Une moissonneuse-batteuse décharge du blé dans un champ près du village de Krasne, dans la région de Chernihiv, à 120 km au nord de Kiev, le 5 juillet 2019.
Une moissonneuse-batteuse décharge du blé dans un champ près du village de Krasne, dans la région de Chernihiv, à 120 km au nord de Kiev, le 5 juillet 2019. . AFP

Dans sa dernière publication, le think tank Policy Center for the New South (PCNS) analyse l’impact du conflit russo-ukrainien et de la hausse du prix des produits de base sur la sécurité alimentaire du Maroc, qui importe plus de la moitié de ses besoins en céréales.

Le 03/05/2022 à 12h34

Dans son dernier rapport, «La guerre Russo-Ukrainienne et la sécurité alimentaire au Maroc», le Policy Center évalue l’impact de ce conflit sur l’économie marocaine et la sécurité alimentaire du pays, dans un contexte de pressions inflationnistes mondiales et de volatilité des cours des matières premières.

Selon les auteurs de ce document, le Maroc est particulièrement vulnérable aux chocs résultant de la guerre, à cause de sa dépendance aux importations de produits alimentaires. En 2020, le Maroc a importé environ 6,5 milliards de dollars de produits agricoles alors que ses exportations s'élevaient en moyenne à 4,2 milliards de dollars, soulignent-ils.

Si les importations alimentaires du Royaume concernent essentiellement des céréales, éléments indispensable à l’alimentation quotidienne des Marocains, le pays a néanmoins recours à la diversification de ses fournisseurs pour maîtriser sa dépendance. Ainsi, 32% des importations de blé proviennent d'Ukraine, mais aussi de France (33%), de Russie (17%), des Etats-Unis (14%), et d'autres pays (4%)

Selon les analystes du PCNS, les ménages vulnérables au Maroc consacrent environ 40% à 50% de leurs revenus à l'achat de blé tendre et d'autres articles de consommation essentiels, la politique de subventionnement des pouvoirs publics jouant un rôle essentiel au cours de cette conjoncture pour protéger le pouvoir d’achat des ménages, devant l’envolée des prix. Elle reste toutefois insuffisante pour assurer la sécurité alimentaire de l’ensemble de la population.

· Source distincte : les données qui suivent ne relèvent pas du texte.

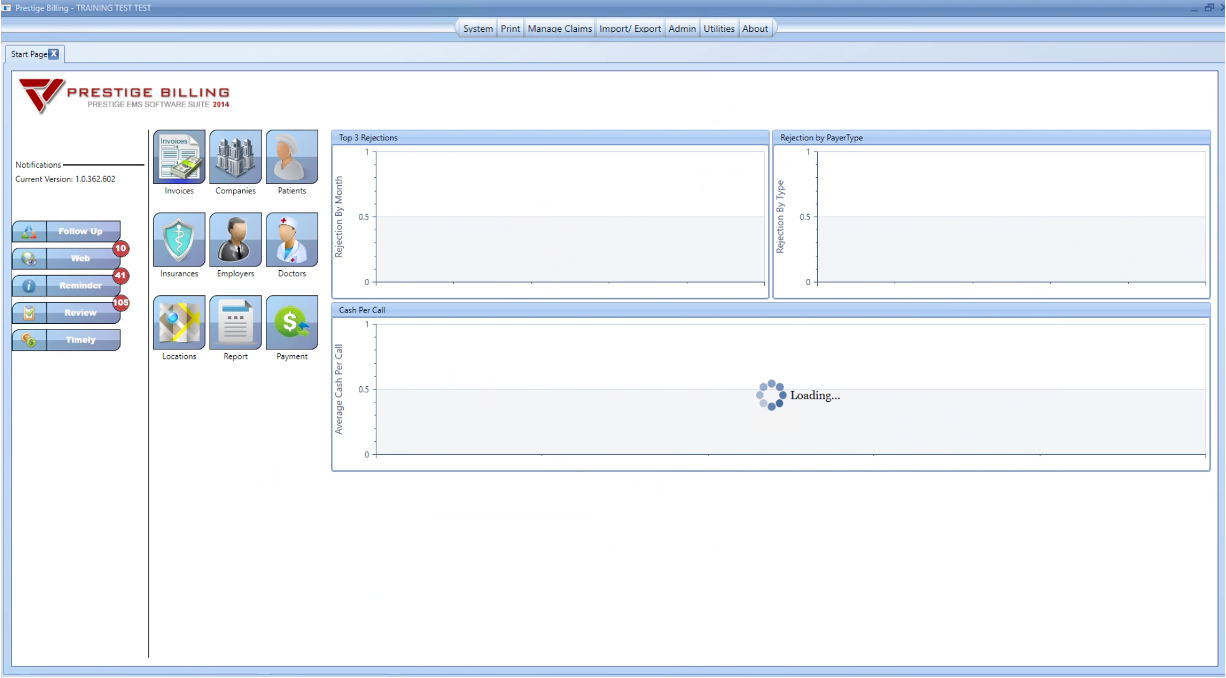Select the Start Page tab
This screenshot has height=678, width=1226.
click(x=28, y=54)
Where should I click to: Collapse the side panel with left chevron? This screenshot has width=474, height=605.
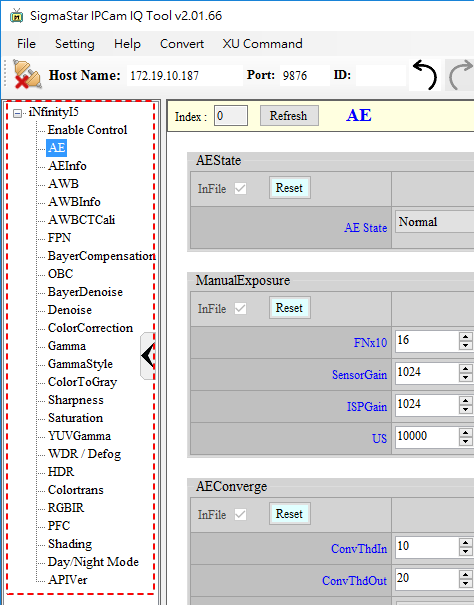click(148, 355)
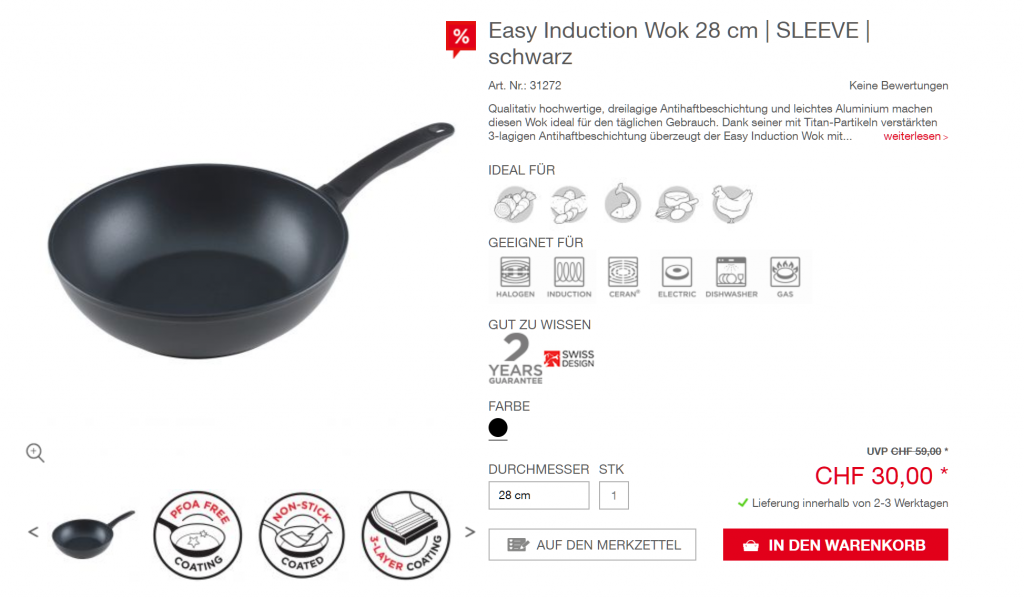Click the 2 Years Guarantee badge
The height and width of the screenshot is (599, 1024).
(515, 359)
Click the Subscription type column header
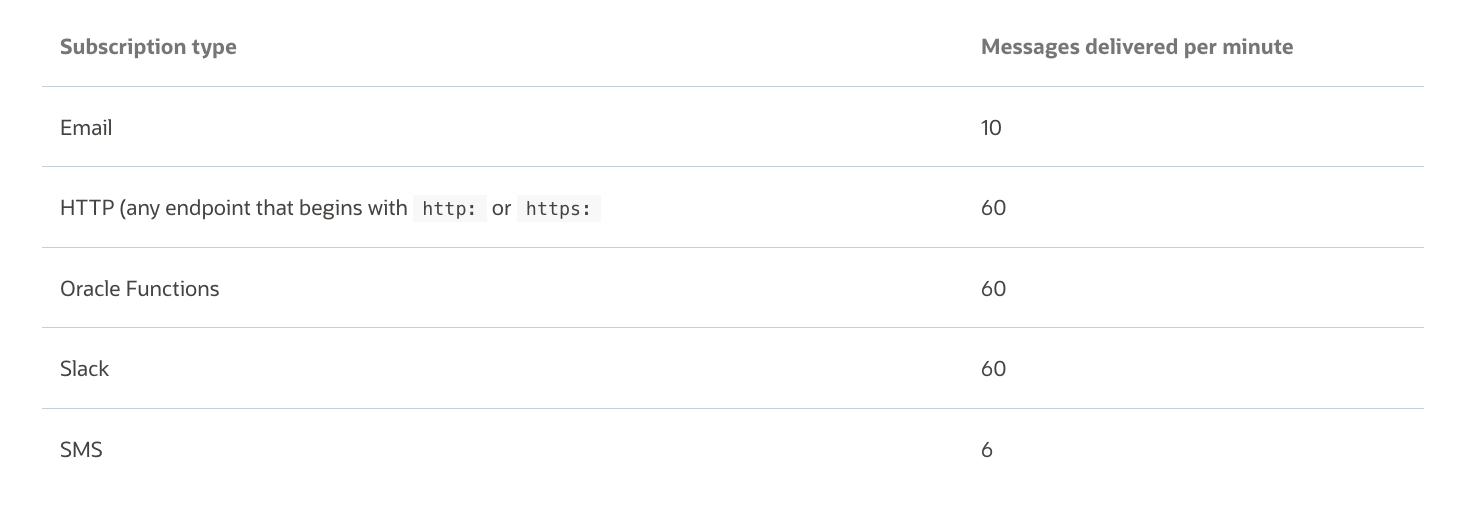The width and height of the screenshot is (1458, 512). [x=148, y=47]
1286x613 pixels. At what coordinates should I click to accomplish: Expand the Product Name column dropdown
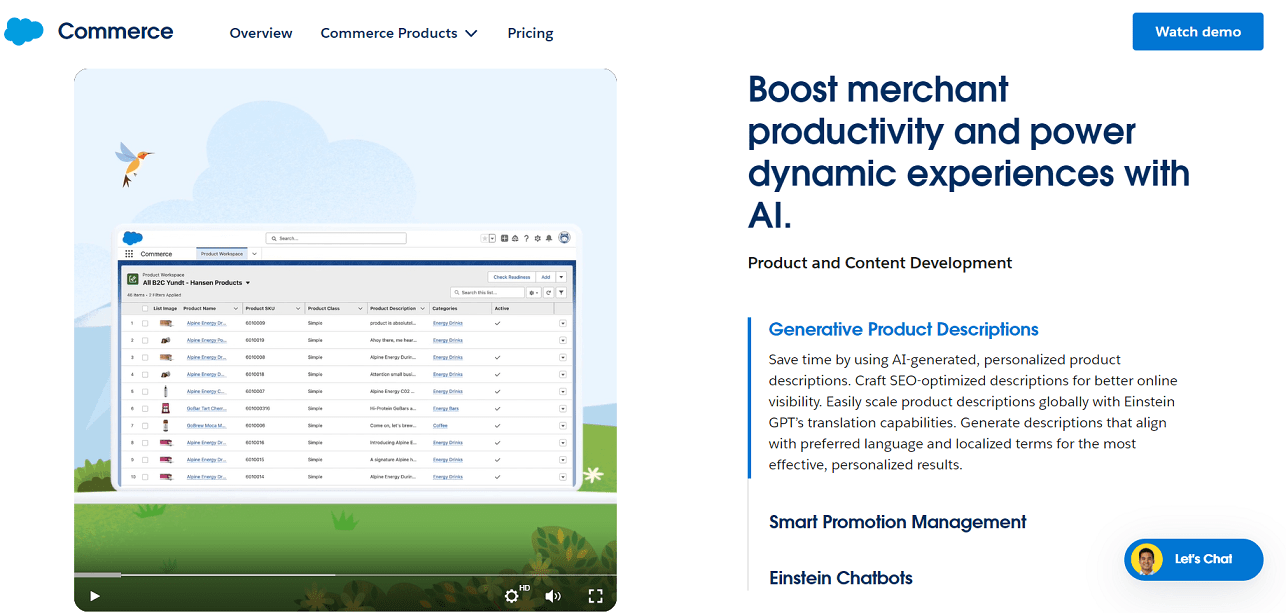[235, 308]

«Quoiqu’elle soit efficace pour assurer l’approvisionnement du marché national, cette approche est très coûteuse et pèse lourdement sur le budget de l’Etat», souligne les auteurs du rapport. En supposant que l'augmentation des prix du blé tendre, du sucre et du gaz soit respectivement de 52 %, 17 % et 58 %, les subventions aux prix de ces produits se sont élevés, en 2021, à 1,6 % du PIB. Le total des subventions pourrait atteindre plus de 3,7 % du PIB en 2022, estiment les analystes du Policy Center.

De plus, les subventions sont limitées aux produits de base alors que la hausse des prix concernent plusieurs autres produits alimentaires. Des millions de personnes restent ainsi en situation d’insécurité alimentaire au cours de cette conjoncture, ne bénéficiant pas d’une bonne nutrition.

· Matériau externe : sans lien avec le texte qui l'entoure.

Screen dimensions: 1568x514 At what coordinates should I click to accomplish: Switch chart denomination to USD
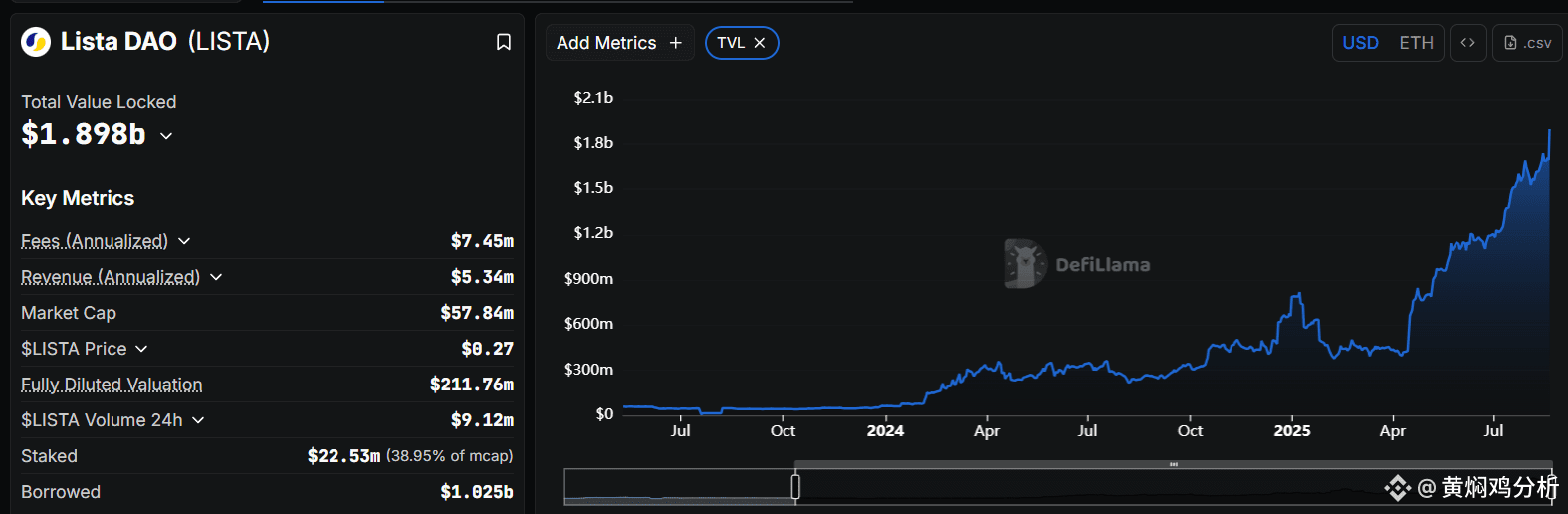click(x=1360, y=43)

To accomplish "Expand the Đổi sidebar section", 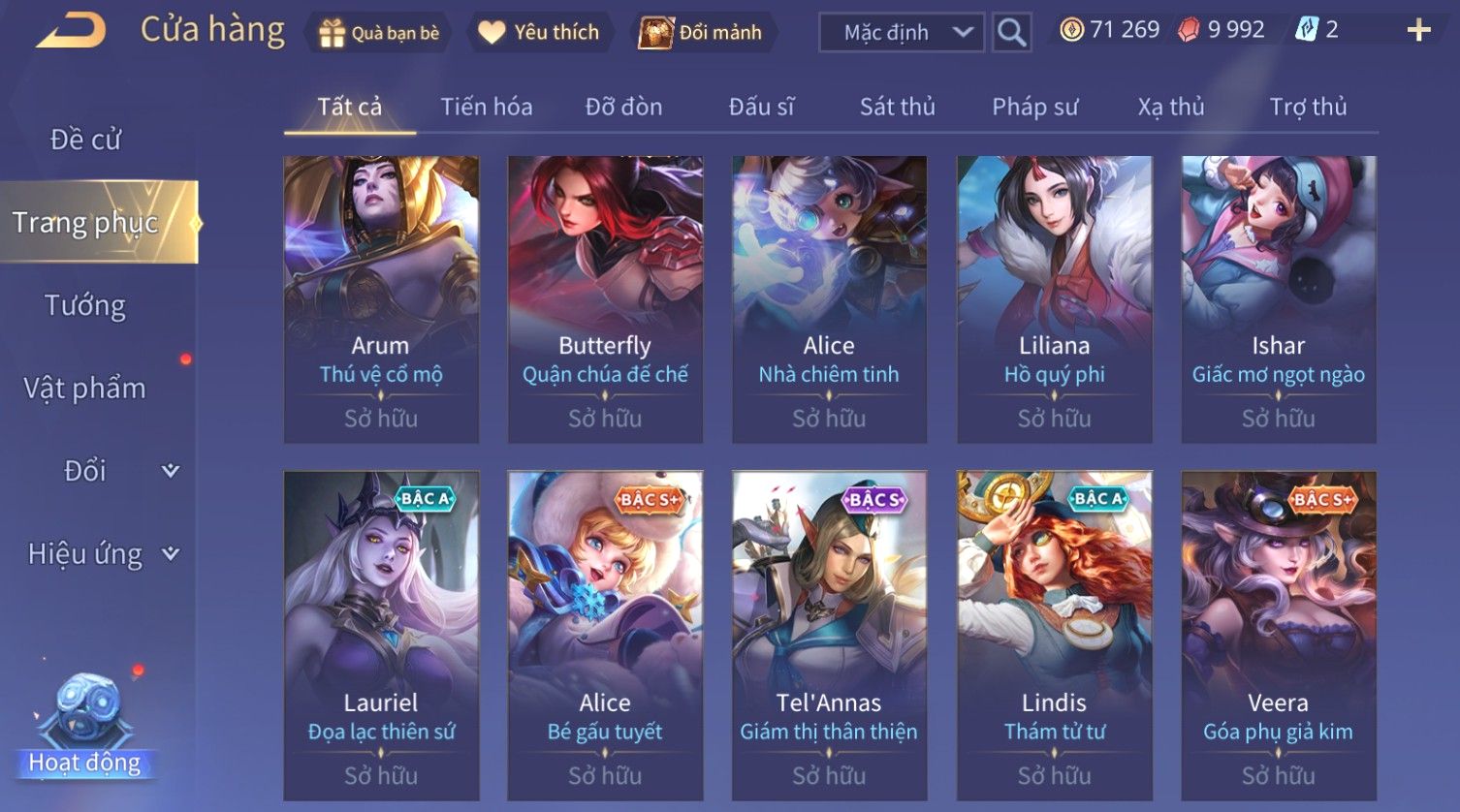I will pyautogui.click(x=171, y=471).
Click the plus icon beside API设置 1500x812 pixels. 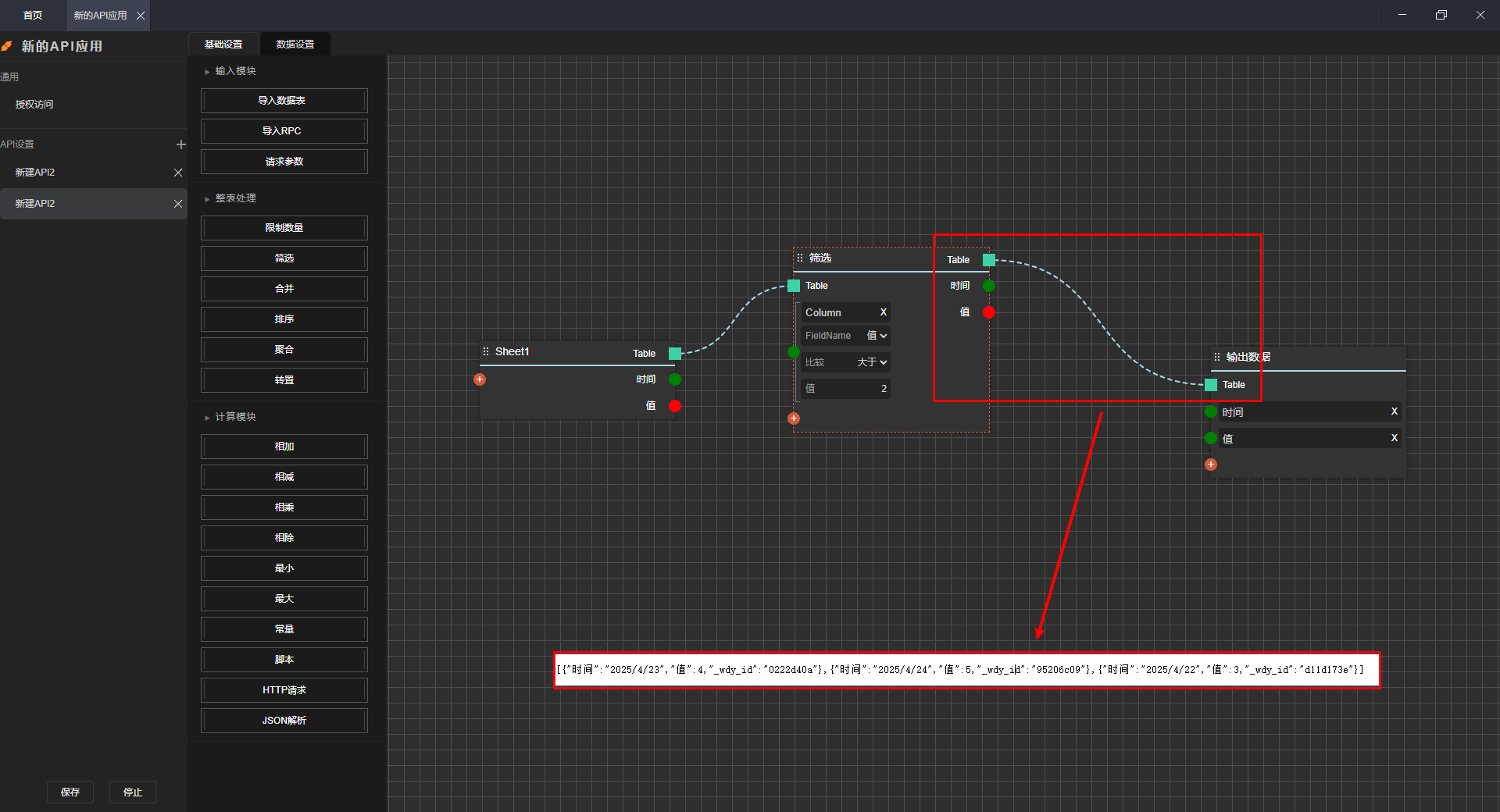click(180, 144)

Selon la définition de la FAO, la sécurité alimentaire est assurée «lorsque tous les êtres humains ont, à tout moment, un accès physique et économique à une nourriture suffisante, saine et nutritive leur permettant de satisfaire leurs besoins énergétiques et leurs préférences alimentaires pour mener une vie saine et active».

Les analystes de PCNS estiment ainsi que «la politique consistant à assurer un approvisionnement suffisant en blé/pain aux pauvres et aux vulnérables au Maroc ne peut pas fournir un accès adéquat aux régimes nutritionnels, une dimension essentielle de la sécurité alimentaire».

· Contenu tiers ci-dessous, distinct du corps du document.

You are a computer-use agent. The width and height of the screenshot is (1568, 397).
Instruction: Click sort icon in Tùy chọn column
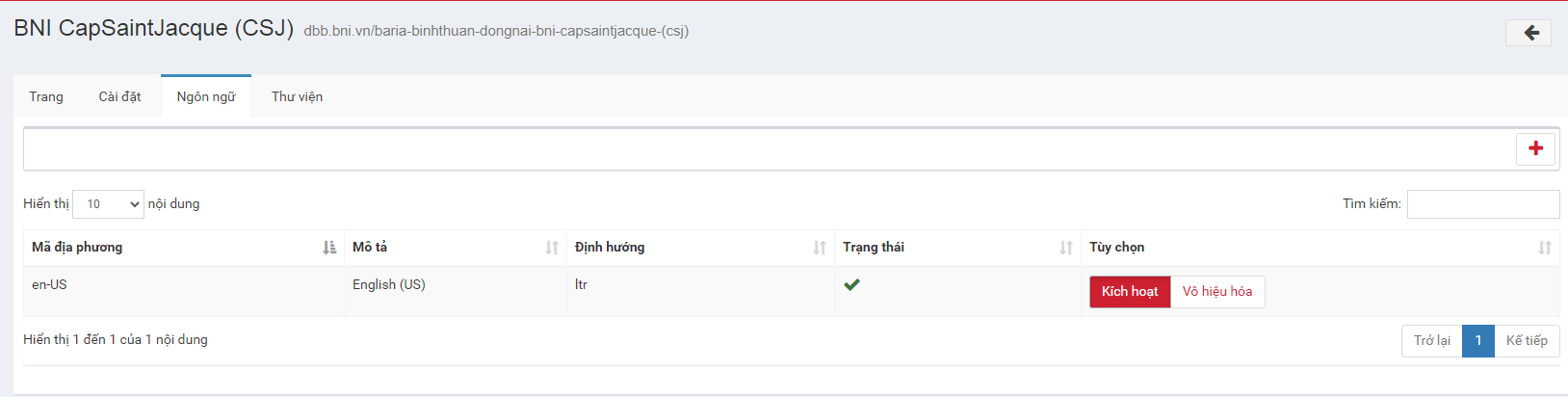coord(1545,248)
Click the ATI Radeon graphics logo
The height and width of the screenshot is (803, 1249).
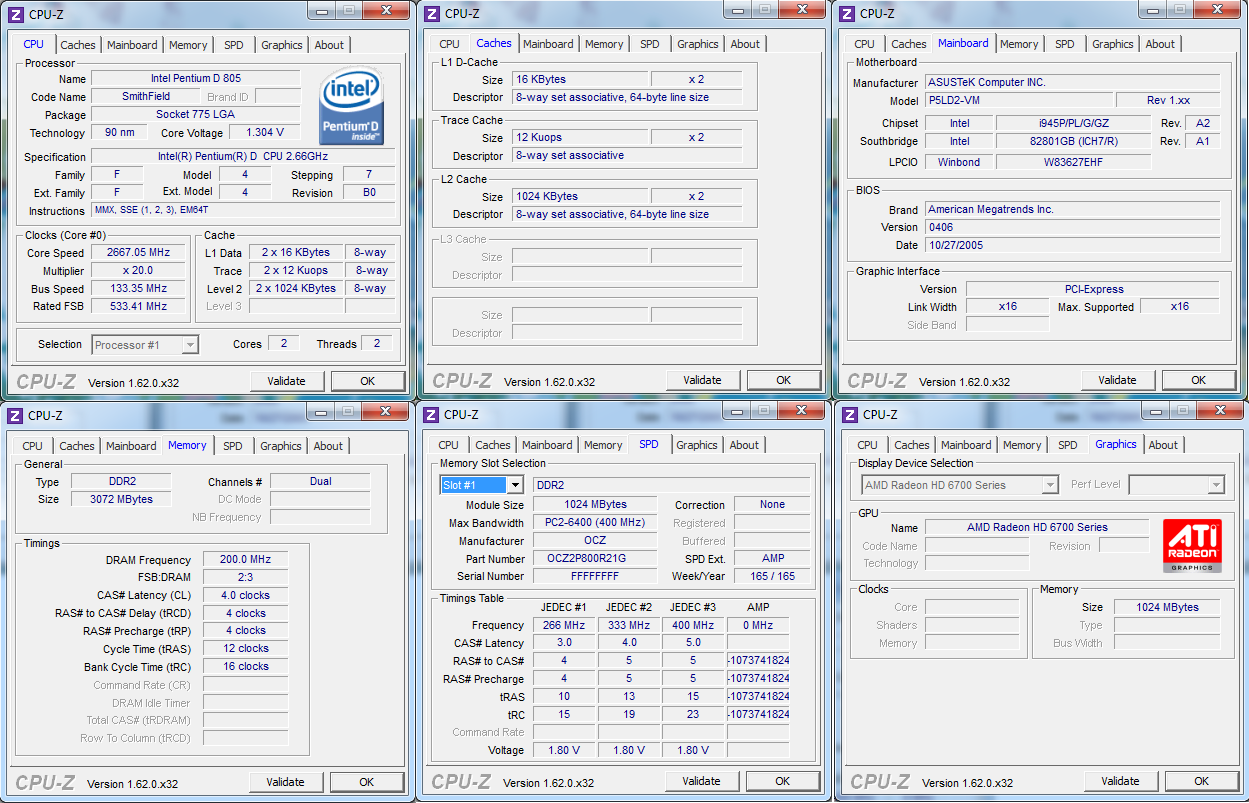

Selon les auteurs de ce rapport, les subventions aux produits alimentaires de base jouent un rôle stabilisateur important pendant les crises, mais à elles seules, elles ne sont ni suffisantes ni durables. «Pour asseoir la sécurité alimentaire sur des bases plus solides au Maroc, comme dans d'autres économies africaines exportatrices de denrées alimentaires, des réformes structurelles et des investissements agroalimentaires sont indispensables», écrivent-ils.

Les économistes du PCNS recommandent donc de réorienter les investissements publics pour assurer la sécurité alimentaire au Maroc en créant des incitations afin d'améliorer l’efficacité et la résilience de l’agriculture pluviale, et créer de la valeur ajoutée tout au long de la chaîne de production, afin d’approvisionner le marché en produits locaux de qualité, à des prix accessibles à l’ensemble de la population, pour garantir un apport nutritif adéquat.